5.1. Participants A total of 295 Twitter users participated in the study and filled in the questionnaire. Data from 31 participants were eliminated because the respondents either had insufficient time to complete the survey (indicating that they did not read the questions carefully), or showed response sets (Osborne & Blanchard, 2011). The resulting dataset included data from 264 respondents; the average age was 34.17 years (SD = 9.13), 32.2% (n = 85) were female, and 64.8% were college educated. 217 (82.2%) participants were Swiss, 35 (13.3%) were German, and 12 (4.5%) were Austrian.

5.2. Measures Perceived online bridging social capital was measured using items from Williams’ (2006) Internet Social Capital Scale (ISCS). We adapted the scale by changing the wording to reflect the context of the study (e.g., ‘‘Interacting with people on Twitter makes me feel like part of a greater community.’’). Participants answered on a five-point Likert scale (1 = I strongly disagree to 5 = I strongly agree). Perceived online bonding social capital was measured using items from Williams (2006) (e.g., ‘‘On Twitter, there are several people I trust to help solve my problems.’’). The ISCS has been validated with data gathered through a university message board (Williams, 2006). The items have been adapted to measure social capital on Facebook (Ellison et al., 2007, 2011). However, given the different context of the present study, we factor analyzed the items to ensure that they represented two separate dimensions. We conducted a principal component analysis with oblimin rotation to explore the factor structure of the items. Three items were excluded due to double loadings. The resulting two factors accounted for 52.30% of the variance (see Table 1). Twitter use was assessed by asking participants to estimate the number of minutes they spend on Twitter in an average day (M = 37.72, SD = 18.64).

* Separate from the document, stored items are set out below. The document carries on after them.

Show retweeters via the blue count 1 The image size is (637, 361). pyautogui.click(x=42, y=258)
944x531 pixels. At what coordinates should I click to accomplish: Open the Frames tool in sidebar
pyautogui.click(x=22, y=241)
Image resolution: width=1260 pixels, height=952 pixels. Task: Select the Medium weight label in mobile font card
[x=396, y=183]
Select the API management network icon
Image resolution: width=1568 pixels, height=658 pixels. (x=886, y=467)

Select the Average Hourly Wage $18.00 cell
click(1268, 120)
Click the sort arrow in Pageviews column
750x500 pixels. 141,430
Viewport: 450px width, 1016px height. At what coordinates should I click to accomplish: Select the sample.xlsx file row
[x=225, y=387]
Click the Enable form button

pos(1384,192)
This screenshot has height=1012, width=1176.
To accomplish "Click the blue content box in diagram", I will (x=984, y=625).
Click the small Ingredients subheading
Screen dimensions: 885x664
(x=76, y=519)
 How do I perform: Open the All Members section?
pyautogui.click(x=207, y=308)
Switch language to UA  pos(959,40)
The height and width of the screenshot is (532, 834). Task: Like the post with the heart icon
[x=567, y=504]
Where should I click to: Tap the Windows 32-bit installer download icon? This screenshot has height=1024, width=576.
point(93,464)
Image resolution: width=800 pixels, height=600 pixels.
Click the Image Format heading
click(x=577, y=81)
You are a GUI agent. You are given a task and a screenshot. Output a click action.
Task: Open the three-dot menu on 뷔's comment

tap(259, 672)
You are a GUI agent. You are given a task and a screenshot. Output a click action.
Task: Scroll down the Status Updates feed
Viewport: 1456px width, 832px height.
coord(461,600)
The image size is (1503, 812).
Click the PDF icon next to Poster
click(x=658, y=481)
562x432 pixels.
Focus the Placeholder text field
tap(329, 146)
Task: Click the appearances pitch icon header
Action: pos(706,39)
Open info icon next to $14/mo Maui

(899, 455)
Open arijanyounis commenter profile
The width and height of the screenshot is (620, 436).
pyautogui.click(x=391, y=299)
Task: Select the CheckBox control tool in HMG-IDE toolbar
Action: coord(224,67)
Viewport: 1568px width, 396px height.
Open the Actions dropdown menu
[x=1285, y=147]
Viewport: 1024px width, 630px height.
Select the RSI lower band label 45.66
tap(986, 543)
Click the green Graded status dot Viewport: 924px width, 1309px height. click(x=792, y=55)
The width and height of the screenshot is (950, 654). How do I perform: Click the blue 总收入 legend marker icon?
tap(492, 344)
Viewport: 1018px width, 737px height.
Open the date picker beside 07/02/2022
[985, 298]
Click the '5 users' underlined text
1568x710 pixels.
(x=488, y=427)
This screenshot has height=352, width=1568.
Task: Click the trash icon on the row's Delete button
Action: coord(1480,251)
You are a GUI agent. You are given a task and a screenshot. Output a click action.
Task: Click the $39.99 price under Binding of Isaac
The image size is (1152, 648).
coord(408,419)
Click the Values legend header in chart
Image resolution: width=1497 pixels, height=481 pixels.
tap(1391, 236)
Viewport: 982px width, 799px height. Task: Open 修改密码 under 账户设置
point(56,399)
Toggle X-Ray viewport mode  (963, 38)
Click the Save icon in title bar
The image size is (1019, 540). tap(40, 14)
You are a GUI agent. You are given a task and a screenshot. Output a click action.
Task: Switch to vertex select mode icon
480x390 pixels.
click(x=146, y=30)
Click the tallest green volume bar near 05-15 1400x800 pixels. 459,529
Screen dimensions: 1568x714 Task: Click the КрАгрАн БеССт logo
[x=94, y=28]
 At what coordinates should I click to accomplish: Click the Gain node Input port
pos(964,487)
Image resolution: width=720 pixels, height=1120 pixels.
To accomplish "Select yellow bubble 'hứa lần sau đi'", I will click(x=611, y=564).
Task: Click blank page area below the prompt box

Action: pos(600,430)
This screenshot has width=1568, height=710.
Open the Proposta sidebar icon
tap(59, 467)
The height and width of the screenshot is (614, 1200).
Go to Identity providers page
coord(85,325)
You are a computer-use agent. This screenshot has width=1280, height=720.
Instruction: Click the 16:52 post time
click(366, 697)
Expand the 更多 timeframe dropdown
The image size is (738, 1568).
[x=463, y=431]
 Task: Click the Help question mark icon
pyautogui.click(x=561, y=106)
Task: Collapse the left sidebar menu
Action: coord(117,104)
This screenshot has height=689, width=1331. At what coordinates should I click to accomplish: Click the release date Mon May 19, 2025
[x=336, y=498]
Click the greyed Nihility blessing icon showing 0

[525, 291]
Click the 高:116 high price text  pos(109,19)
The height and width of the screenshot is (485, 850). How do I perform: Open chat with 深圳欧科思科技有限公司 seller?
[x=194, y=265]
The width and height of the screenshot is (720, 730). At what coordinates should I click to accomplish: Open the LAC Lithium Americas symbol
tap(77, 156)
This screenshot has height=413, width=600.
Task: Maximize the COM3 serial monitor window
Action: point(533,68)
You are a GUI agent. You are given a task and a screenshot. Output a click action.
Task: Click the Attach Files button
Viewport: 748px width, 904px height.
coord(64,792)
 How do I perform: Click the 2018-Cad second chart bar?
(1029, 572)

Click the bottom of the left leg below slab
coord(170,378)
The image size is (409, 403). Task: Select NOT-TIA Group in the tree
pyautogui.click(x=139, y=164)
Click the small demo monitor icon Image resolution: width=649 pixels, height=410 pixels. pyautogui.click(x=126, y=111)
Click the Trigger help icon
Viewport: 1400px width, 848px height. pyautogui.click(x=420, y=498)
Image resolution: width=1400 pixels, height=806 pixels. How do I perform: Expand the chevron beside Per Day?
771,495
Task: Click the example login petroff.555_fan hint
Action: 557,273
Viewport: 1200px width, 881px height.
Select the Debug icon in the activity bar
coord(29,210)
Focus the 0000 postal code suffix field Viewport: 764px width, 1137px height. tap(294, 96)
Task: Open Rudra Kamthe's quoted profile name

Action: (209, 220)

5.2.1. Followers and followees on Twitter Participants were asked how many followers and followees they have on Twitter. The focus of the present study was to explain how bridging and bonding social capital is differently associated with the numbers of followers and followees, respectively. To separate the number of exclusively followers and followees, followers should not also be followees and vice versa. Therefore, to identify the numbers of followers, participants were asked how many of their followers were also followees. The same was done for followees. Finally, we subtracted the number of overlapping followers and followees from the total number of followers and followees, respectively (MFollowers = 249.60; SDFollowers = 569.77; MFollowees = 180.65; SDFollowees = 248.34; for a similar approach, see Subrahmanyam et al., 2008).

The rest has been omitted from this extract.